In October, an extension to the project was achieved by a discovery well at the Tolmount East exploration target. Presently, the Premier-led team is assessing potential developments that would connect to the new Tolmount infrastructure, optimised plans are due in the first half of 2020 with a possible sanction decision following in the second half.
In early December, ‘first gas’ was confirmed at the BIG-P field development in the Natuna Sea Block A area offshore Indonesia.
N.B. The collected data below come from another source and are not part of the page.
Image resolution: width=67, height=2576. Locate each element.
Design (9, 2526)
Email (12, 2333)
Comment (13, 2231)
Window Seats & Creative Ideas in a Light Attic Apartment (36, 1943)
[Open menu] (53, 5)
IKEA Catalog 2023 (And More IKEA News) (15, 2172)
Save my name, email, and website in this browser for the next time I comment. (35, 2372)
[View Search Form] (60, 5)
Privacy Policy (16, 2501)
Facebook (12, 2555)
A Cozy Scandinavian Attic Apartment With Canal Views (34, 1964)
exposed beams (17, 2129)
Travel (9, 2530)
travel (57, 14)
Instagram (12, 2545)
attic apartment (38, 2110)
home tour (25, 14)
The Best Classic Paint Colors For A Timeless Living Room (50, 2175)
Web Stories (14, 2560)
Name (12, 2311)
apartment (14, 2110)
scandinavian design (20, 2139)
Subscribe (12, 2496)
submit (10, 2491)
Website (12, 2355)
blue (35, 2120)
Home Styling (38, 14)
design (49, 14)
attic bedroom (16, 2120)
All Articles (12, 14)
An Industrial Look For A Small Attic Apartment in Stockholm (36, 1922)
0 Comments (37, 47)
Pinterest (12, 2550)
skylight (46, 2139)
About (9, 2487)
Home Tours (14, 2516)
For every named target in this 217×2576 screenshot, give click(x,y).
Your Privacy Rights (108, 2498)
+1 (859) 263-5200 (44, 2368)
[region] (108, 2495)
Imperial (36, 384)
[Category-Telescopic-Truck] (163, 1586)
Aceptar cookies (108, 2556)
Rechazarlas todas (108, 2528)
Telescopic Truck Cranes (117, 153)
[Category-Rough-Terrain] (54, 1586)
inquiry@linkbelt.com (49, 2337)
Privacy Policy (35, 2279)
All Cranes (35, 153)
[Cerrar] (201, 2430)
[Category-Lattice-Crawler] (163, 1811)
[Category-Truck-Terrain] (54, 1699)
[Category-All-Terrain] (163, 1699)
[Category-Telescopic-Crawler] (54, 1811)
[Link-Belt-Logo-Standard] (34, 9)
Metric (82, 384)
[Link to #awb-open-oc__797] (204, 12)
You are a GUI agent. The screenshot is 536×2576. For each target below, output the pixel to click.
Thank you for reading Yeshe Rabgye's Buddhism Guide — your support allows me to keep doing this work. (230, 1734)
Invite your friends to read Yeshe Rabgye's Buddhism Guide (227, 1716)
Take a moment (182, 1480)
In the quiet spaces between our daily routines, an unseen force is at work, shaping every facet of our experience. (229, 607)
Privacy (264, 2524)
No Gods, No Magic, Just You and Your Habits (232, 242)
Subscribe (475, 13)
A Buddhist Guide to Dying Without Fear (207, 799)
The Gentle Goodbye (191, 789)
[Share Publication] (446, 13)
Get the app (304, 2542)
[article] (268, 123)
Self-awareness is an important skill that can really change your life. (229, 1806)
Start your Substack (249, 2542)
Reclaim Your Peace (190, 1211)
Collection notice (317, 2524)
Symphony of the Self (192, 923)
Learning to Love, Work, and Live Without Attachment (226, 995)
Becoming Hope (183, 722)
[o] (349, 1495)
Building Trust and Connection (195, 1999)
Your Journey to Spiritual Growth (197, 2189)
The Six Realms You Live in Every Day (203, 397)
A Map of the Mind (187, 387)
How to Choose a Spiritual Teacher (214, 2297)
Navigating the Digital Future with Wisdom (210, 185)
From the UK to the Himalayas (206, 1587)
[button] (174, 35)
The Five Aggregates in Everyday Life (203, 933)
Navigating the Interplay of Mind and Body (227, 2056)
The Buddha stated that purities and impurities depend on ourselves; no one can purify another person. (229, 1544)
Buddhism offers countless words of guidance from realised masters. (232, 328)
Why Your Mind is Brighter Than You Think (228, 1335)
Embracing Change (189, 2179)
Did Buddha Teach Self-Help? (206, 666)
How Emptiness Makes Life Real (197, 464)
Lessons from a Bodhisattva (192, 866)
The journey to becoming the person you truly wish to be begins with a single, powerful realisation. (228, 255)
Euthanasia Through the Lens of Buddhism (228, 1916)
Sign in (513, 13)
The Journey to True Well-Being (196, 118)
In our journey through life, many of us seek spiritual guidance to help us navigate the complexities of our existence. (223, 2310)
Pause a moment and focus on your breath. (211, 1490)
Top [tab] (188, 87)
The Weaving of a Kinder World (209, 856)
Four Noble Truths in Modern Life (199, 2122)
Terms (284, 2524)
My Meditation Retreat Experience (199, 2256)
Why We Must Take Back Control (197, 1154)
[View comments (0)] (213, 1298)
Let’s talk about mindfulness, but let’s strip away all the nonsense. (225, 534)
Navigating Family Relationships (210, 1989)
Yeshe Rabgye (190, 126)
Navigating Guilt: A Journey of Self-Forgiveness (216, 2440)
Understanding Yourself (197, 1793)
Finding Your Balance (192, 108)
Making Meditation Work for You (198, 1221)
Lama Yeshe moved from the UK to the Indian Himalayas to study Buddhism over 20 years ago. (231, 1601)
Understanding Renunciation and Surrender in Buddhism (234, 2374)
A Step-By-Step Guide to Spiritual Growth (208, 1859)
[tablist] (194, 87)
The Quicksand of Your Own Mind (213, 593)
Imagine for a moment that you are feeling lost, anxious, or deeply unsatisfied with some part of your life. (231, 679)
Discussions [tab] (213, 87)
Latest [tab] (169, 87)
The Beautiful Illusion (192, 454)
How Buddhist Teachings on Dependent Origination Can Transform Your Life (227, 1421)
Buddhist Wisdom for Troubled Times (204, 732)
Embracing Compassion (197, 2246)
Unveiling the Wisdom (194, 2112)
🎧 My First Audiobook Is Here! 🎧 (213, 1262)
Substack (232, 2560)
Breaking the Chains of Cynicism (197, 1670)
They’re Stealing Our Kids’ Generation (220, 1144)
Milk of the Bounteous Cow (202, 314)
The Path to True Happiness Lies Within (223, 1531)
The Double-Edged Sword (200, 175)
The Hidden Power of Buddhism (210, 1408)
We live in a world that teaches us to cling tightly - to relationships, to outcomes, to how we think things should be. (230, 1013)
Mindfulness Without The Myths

Premier holds a 28.67% interest in the project which comprises the Bison, Iguana and Gajah Puteri fields.
As Premier divests a portion of its stake in the Sea Lion field, in the Falklands, the company said it will now be fully funded for its participation in the project’s Phase 1 development, and, thus to Falklands’ ‘first oil’.
Premier’s 25% in the large Zama oil discovery, offshore Mexico, is the subject of a formal sales process, and, it is presently said to be in talks with potential buyers.
Debt and spending
Premier note that its debt pile stood at US$1.99bn, after it repaid more than US$330mln in 2019.
The company said that in 2019 it spent less than it budgeted for development, exploration and abandonment – with expenditure marked at around US$300mln rather than US$340mln – because it released contingencies related to BIG-P, in Indonesia, as well as savings at Tolmount and some deferrals into 2020.
This year, Premier expects to spend US$320mln on production and development (mainly in the North Sea) and it budgets for US$90mln of exploration and US$30mln of abandonment.
It noted that it continues to benefit from UK corporation tax loss and allowances, with some US$4.2bn carried forward into 2020.